Are we still speaking English?


I recently wrote a column about a few feeble attempts by minor leaguers of the Rabid Right to make a political point about the health care debate out of actress Natasha Richardson’s death in a Canada skiing accident. It got some response that was interesting, to put it mildly.

One kind e-mail correspondent informed me that her death “had nothing to do with her initially refusing medical care.”

Oh.

So . . . if she’d gotten treatment right away, she’d still be dead? A fascinating take on subdural hematoma, but I got a C in biology, so let’s move on.

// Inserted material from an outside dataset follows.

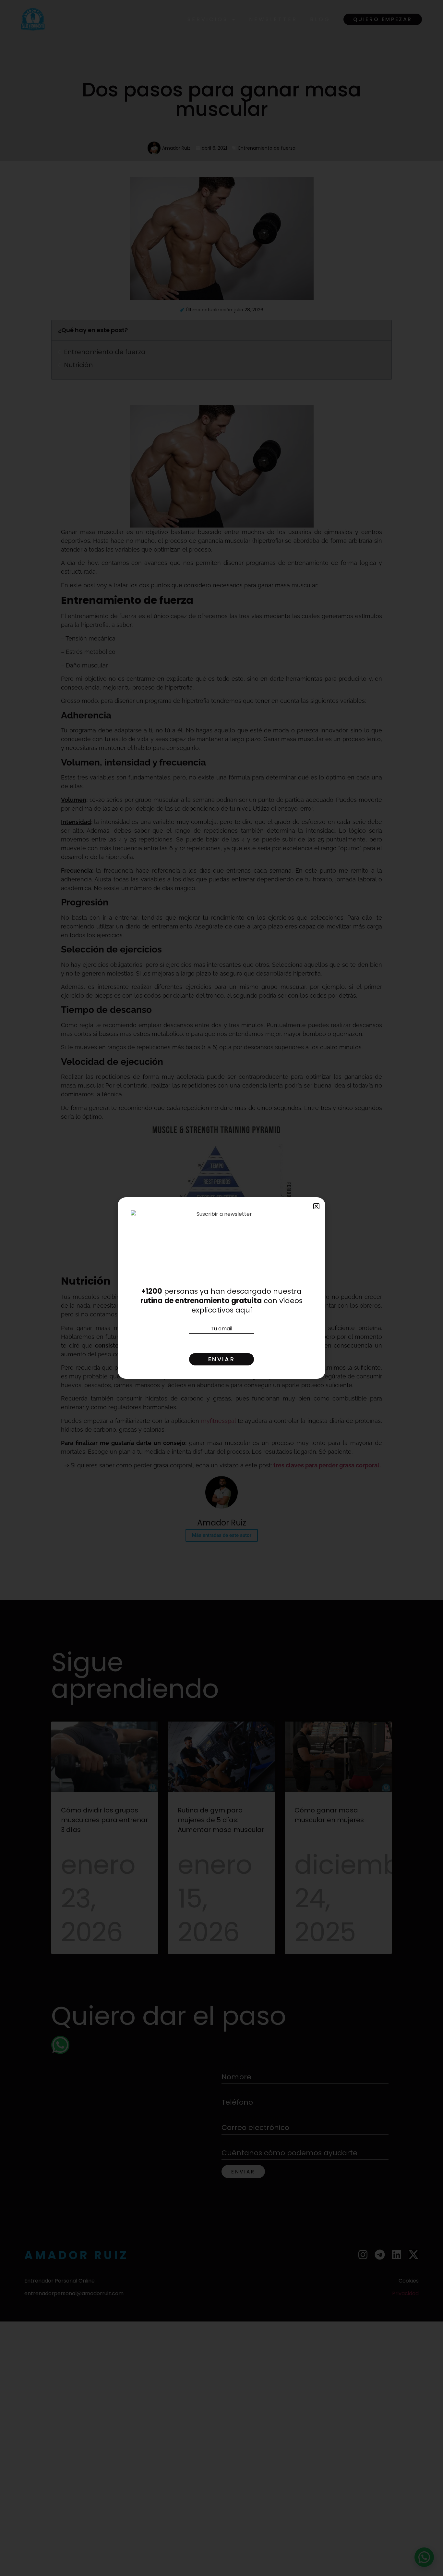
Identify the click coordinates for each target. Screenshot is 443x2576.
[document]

She was taken, this correspondent informs us, to a hospital without a neurologist or MRI facilities – something we know could never happen here – and wasn’t within access of helicopter transport, which I presume is a universal amenity for American trauma patients. (Especially here in Georgia, where the fatality rate from trauma cases dwarfs the national average.)

Finally, I’m informed that “asking somebody named ‘Dusty’ to be rational on a subject probably is asking a bit too much.”

That might not be the first time my nickname has been offered as evidence in an observation about rational debate, but it’s definitely the first one I remember.

Then there’s the guy who said I could “continue to argue for the federal government getting more involved with health care all you want” -- which I might ultimately decide to do, but am at a loss to determine when and where I might have done so already.

Maybe he read the column backward and got the subliminal satanic messages.

He also offers this: “Why a small-town Southerner has gone so big-time liberal will always be a mystery to me.”

It must have happened in the Sixties, when They took prayer out of schools and invented sex at Woodstock.